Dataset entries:

Start of Block

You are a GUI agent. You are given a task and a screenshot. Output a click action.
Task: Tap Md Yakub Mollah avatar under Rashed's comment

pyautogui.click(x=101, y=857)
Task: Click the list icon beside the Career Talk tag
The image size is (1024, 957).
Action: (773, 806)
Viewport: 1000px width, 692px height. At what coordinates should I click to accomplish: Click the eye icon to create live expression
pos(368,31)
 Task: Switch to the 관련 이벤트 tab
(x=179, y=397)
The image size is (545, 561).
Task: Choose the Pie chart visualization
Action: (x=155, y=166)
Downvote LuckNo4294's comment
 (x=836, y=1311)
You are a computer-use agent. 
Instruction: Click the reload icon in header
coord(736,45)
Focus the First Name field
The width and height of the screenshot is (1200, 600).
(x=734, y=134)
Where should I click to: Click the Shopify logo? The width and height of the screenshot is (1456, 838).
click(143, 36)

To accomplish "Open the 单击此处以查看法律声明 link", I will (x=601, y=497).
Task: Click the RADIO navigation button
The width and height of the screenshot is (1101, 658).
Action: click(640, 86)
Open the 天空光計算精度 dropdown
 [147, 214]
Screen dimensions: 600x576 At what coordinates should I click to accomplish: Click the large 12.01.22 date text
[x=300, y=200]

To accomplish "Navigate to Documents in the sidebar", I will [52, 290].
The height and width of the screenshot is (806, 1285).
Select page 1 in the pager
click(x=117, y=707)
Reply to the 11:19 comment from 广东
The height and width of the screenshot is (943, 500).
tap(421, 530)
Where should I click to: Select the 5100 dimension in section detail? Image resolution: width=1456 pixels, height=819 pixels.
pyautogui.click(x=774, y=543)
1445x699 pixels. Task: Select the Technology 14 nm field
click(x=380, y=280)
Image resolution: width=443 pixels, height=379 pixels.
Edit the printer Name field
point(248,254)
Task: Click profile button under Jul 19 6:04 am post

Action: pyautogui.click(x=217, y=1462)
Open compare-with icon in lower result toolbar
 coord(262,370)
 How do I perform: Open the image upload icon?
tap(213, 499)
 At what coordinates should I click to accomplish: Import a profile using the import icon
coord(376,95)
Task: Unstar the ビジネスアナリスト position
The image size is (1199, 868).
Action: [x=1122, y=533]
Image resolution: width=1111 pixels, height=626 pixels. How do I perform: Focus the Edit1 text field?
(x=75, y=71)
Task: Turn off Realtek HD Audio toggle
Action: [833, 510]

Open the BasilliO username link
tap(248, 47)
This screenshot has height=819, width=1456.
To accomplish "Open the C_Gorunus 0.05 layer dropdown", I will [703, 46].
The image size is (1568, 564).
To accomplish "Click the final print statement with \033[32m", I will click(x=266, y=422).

End of Block

### ACTION ITEM:
Every line above that holds the word "will" needs to be copied.

### EXERCISE SOLUTION:
To accomplish "Open the 单击此处以查看法律声明 link", I will (x=601, y=497).
To accomplish "Navigate to Documents in the sidebar", I will [52, 290].
To accomplish "Open the C_Gorunus 0.05 layer dropdown", I will [703, 46].
To accomplish "Click the final print statement with \033[32m", I will click(x=266, y=422).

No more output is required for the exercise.